The brain-gut axis encompasses bidirectional communication between the brain and gastrointestinal tract, involving the vagus nerve; sympathetic pathways (prevertebral ganglia); endocrine, immune, and humoral connections; and gut microbiota. This system regulates gastrointestinal homeostasis and connects emotional and cognitive brain regions with gut functions. Preliminary evidence suggests that VNS is a promising adjunct therapy for treatment-resistant depression, post-traumatic stress disorder, and IBD. VNS treatments enhance vagal tone and reduce cytokine production, both of which are crucial for resilience. Stimulating vagal afferent fibers in the gut affects monoaminergic brain systems in the brainstem, which play a vital role in psychiatric conditions such as mood and anxiety disorders. [3]

Recent case studies have localized cardiac parasympathetic fibers within human vagus nerve rootlets. This new insight into the distribution of vagus nerve rootlets' fibers — pure sensory (most rostral), motor/sensory (more caudal), and parasympathetic (most caudal) — enhances our understanding and diagnosis of vagal rhizopathies. The findings elucidate the pathophysiology of bradycardia in rare cases of vago-glossopharyngeal neuralgia, potentially mediated reflexively through the brainstem with afferent impulses in CN IX and efferent impulses in CN X. [25]

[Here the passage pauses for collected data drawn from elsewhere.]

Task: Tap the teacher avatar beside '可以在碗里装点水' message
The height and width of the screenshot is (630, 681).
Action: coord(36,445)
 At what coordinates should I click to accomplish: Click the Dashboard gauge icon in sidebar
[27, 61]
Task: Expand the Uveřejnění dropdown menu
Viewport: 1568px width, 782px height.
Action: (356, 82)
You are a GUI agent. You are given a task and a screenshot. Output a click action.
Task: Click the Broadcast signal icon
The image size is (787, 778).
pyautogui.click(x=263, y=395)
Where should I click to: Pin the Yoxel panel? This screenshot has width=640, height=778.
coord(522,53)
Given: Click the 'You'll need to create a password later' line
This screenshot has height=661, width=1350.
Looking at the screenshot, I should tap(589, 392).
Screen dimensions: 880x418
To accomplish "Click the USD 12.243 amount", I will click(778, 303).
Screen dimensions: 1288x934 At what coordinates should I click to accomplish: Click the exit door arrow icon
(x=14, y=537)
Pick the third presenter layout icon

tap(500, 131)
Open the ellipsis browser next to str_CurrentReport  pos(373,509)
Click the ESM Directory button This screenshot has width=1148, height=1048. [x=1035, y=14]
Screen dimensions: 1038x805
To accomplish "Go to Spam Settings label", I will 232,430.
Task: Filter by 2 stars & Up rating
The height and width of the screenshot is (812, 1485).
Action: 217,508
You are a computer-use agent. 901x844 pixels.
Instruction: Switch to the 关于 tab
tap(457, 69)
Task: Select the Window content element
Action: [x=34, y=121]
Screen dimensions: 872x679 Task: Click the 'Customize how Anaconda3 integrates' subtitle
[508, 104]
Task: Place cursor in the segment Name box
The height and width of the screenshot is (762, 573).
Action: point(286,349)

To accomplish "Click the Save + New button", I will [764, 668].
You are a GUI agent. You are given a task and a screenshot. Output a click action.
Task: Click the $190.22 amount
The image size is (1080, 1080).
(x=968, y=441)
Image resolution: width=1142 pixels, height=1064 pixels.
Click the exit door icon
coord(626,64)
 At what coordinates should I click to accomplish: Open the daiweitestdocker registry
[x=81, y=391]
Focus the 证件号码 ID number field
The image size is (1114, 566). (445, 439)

Intraoperative neuro monitoring during thyroid or parathyroid surgery is now recognized as an adjunct to visual nerve identification. It improves the outcomes among patients undergoing these types of surgeries. [26, 27]  Laryngeal electromyography is effective in determining the origin of unilateral vocal-fold paralysis. It also has an important therapeutic and prognostic role if a lack of reinnervation potential is noted, which is a possible indication for early medialization laryngeal surgery.